Collecting Defender Vulnerability Data - a PowerShell Core Durable Function

M-21-31 represents the current expectation for Federal Government Agencies in the United States and Australia. It recognises the necessity of Security Operations moving to a Big Data framework for data collection and archive.

The amount of information that can be generated daily in an Enterprise environment with Microsoft Defender is enormous. So much so that Microsoft hasn't tried to provide ingestion paths into Microsoft Sentinel as the costs would be astronomic.

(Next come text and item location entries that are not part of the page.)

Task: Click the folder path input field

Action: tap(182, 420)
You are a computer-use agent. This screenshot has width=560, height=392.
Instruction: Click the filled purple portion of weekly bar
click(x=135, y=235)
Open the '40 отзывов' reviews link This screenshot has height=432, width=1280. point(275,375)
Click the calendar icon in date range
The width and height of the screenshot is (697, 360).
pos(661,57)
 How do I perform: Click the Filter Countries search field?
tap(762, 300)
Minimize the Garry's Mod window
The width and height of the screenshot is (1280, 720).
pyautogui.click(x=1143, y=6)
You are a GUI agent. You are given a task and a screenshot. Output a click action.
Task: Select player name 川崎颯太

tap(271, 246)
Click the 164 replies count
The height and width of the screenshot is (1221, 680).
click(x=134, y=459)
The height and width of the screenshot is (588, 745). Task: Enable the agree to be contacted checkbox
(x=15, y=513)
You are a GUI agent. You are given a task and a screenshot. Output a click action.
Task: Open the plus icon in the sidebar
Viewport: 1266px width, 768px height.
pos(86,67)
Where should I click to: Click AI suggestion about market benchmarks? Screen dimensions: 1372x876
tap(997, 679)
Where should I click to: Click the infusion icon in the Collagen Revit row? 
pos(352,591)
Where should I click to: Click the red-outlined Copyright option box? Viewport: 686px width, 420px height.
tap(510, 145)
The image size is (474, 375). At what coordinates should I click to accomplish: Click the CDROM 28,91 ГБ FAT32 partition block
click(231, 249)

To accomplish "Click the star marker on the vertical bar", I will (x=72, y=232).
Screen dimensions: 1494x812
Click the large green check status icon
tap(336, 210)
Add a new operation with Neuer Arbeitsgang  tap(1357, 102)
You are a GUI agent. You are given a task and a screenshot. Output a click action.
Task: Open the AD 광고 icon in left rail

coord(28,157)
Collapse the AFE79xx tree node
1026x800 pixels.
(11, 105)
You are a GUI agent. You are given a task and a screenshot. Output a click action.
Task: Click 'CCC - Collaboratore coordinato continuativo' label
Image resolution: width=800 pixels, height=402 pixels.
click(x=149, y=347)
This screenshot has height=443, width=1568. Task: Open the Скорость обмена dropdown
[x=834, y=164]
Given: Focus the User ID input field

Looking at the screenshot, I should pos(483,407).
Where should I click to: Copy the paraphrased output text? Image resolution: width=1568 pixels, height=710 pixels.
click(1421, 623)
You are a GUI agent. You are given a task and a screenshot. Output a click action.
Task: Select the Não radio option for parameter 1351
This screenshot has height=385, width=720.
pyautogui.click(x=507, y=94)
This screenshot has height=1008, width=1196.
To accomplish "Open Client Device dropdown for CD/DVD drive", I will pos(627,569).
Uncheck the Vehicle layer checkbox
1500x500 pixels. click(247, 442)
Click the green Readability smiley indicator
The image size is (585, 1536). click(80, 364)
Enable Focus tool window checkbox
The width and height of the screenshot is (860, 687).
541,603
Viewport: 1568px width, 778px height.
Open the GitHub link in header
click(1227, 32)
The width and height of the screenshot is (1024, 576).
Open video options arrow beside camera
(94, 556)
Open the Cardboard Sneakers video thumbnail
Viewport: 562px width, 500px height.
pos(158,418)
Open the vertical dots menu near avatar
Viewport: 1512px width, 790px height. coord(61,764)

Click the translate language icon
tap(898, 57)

However, this is a prefect use case for Azure Data Explorer (ADX) and demonstrating the use of Azure Durable Functions.

This blog post follows the previous PowerShell Core - Durable Functions - A Security Engineer's Introduction post. It's intended for beginners to get exposure to PowerShell Core Durable Functions while providing a solution for large scale archiving of Security data.

Why use a Durable Function?

The rate limit for the Defender Vulnerability API is typically set at 50 calls per minute and 1500 calls per hour. It is not uncommon for environments to have thousands of machines receiving Defender telemetry data. Durable functions are ideal for very long running processes.

Architecture Overview

The content is an annotation of these Github Source Files.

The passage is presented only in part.